LOA LOA

 BACKGROUND

Big Eye Diagnostics has delivered an ultra-specific serological rapid test for onchocerciasis [Link to internal Tab] that is on track to being commercialized for onchocerciasis elimination mapping (OEM) in early 2026. The next major challenge is that onchocerciasis cannot be fully addressed until a test for Loa loa is also commercialized. This is because onchocerciasis elimination programs rely on mass drug administration of ivermectin (IVM), a drug that has an exceptional safety profile in most circumstances, except in people heavily co-infected with Loa loa, another filarial worm. In this case, IVM can cause severe adverse events (SAEs) and even be lethal. The risk of such severe SAEs occurs only in individuals with > 30,000 L. loa microfilariae per mL of blood – yet, dramatically, over 200 people have already died in national onchocerciasis programs due to undetected heavy co-infection with L. Loa.

Consequently, in the absence of a suitable diagnostic for loiasis, entire areas or even countries such as Gabon, where onchocerciasis and loiasis are co-endemic, are currently not addressed by the IVM MDA programs. Understandably, the Mectizan donation program, the arm of Merck that donates over 100 million doses of IVM annually to support the RB programs, will not provide drugs in areas where Merck may be liable for additional deaths. This conundrum makes it impossible to truly eliminate river blindness as a public health problem from the African continent.

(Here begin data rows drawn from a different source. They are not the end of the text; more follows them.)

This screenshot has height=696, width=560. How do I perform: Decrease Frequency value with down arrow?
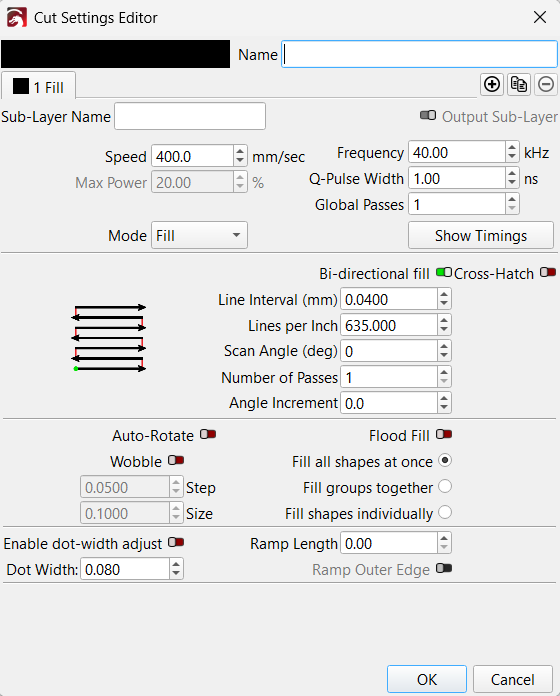[512, 158]
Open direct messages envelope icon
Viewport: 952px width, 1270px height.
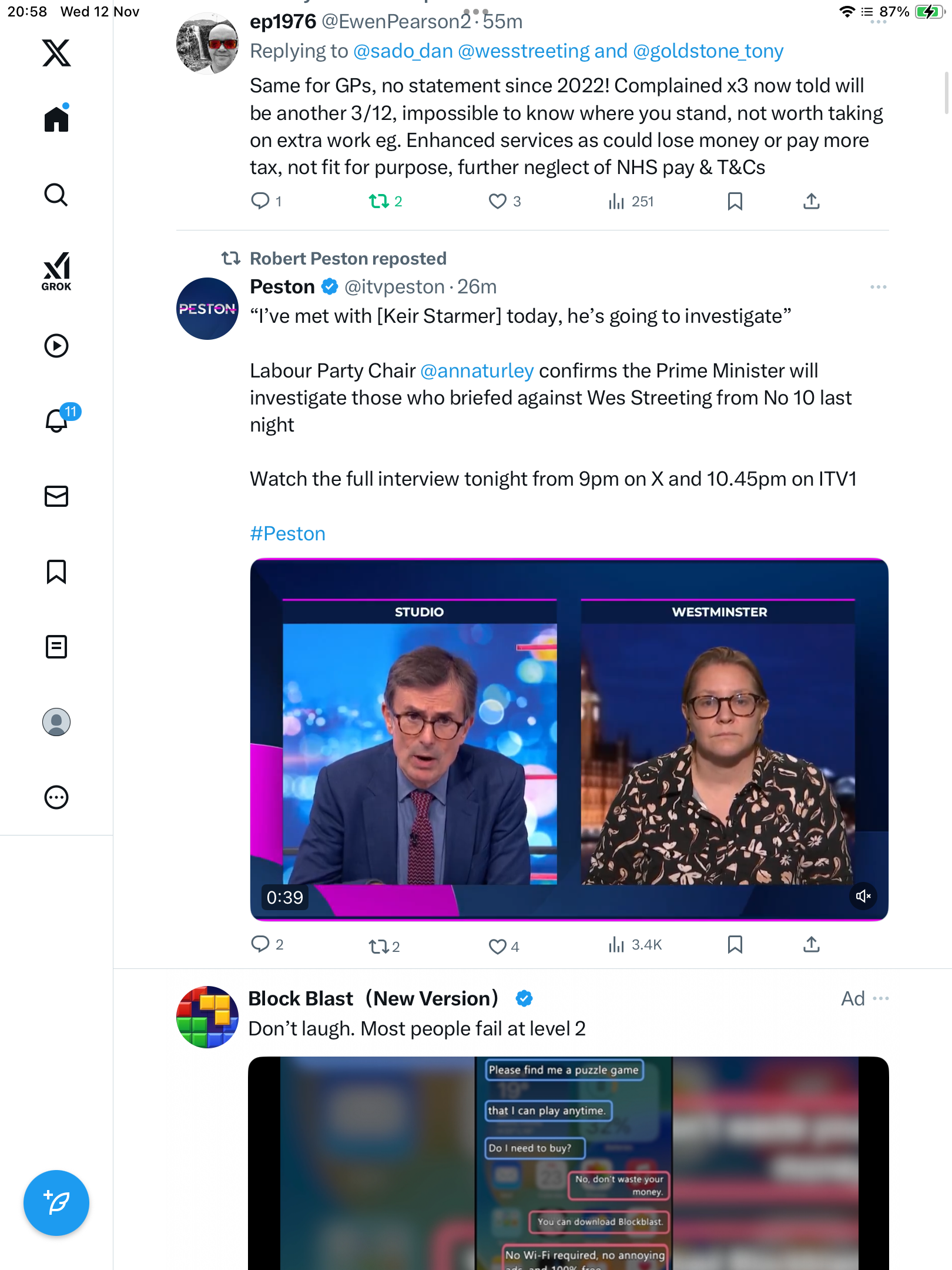pos(56,496)
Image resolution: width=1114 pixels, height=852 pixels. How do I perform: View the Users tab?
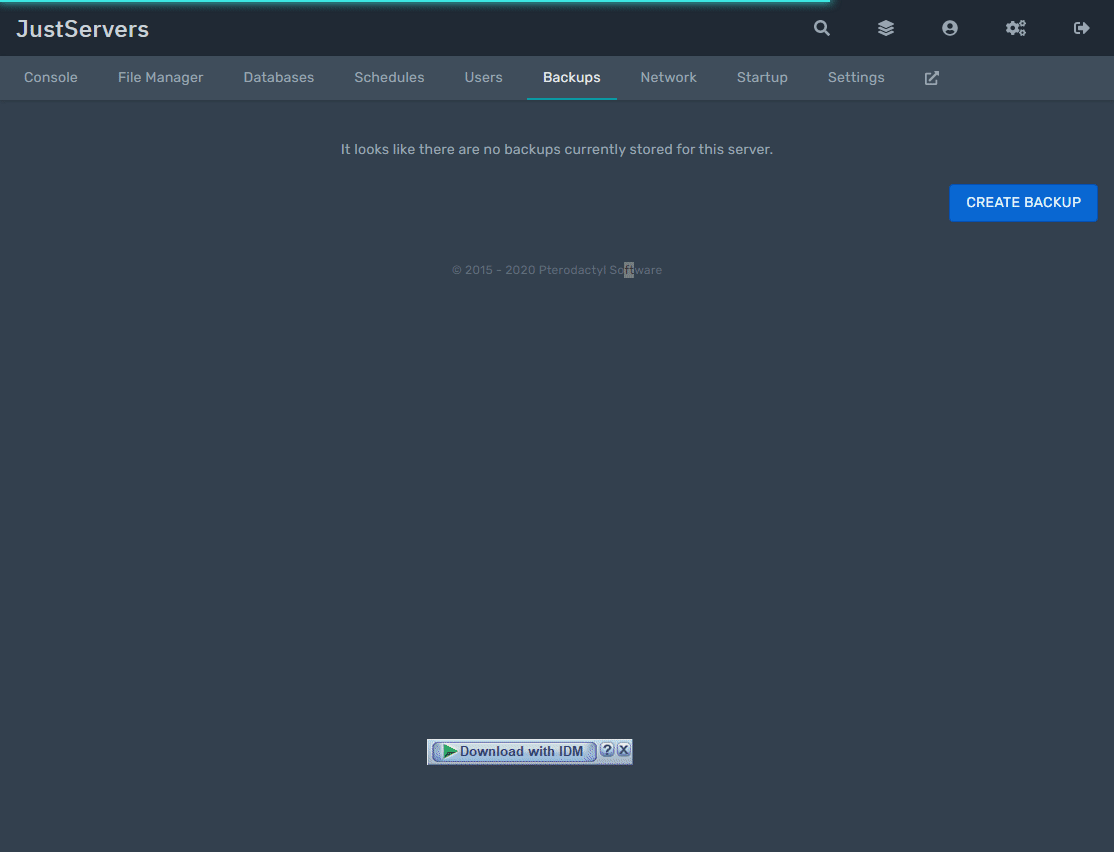[x=483, y=77]
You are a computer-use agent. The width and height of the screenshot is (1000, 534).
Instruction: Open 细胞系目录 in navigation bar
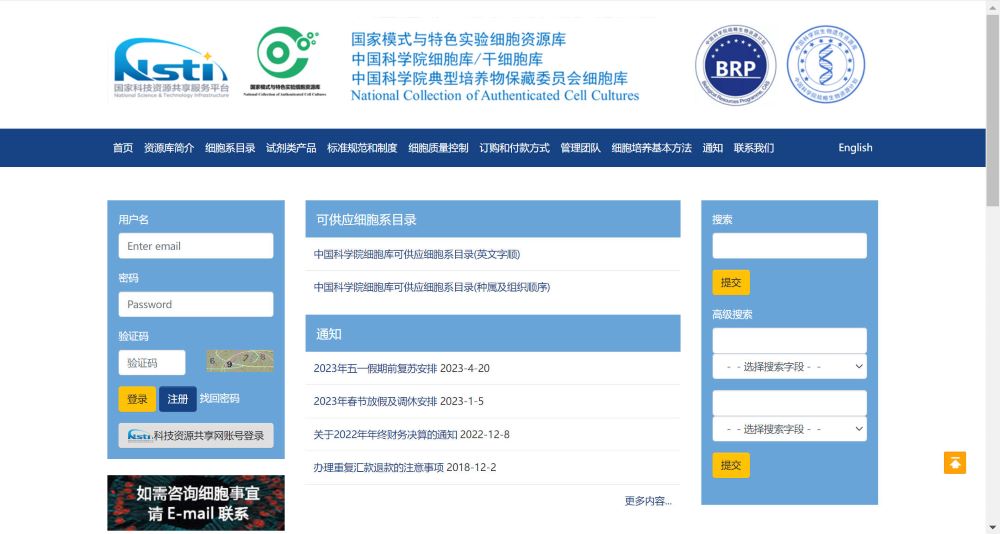[x=230, y=148]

A NEW ANTIGEN TEST FOR LOIASIS

Against this backdrop, we set out to develop an exclusion test allowing to determine active infection by L. loa in areas where onchocerciasis and loiasis are co-endemic. Under an NIH Phase I Contract, we managed to generate prototype tests able to detect two specific antigens of L. loa discovered by our partners at Washington University in St. Louis (WUSTL) . The prototype tests are being optimized with the goal to maximize positive signal strength versus non-specific binding. The best LFAs resulting from these efforts will be evaluated against patient plasma by the WUSTL team, and the quantitative data (test line intensities measured with a benchtop reader) will be used to determine whether the best assay format to be progressed further is a monoplex test with only one of the two antigens, or a biplex test involving both antigens.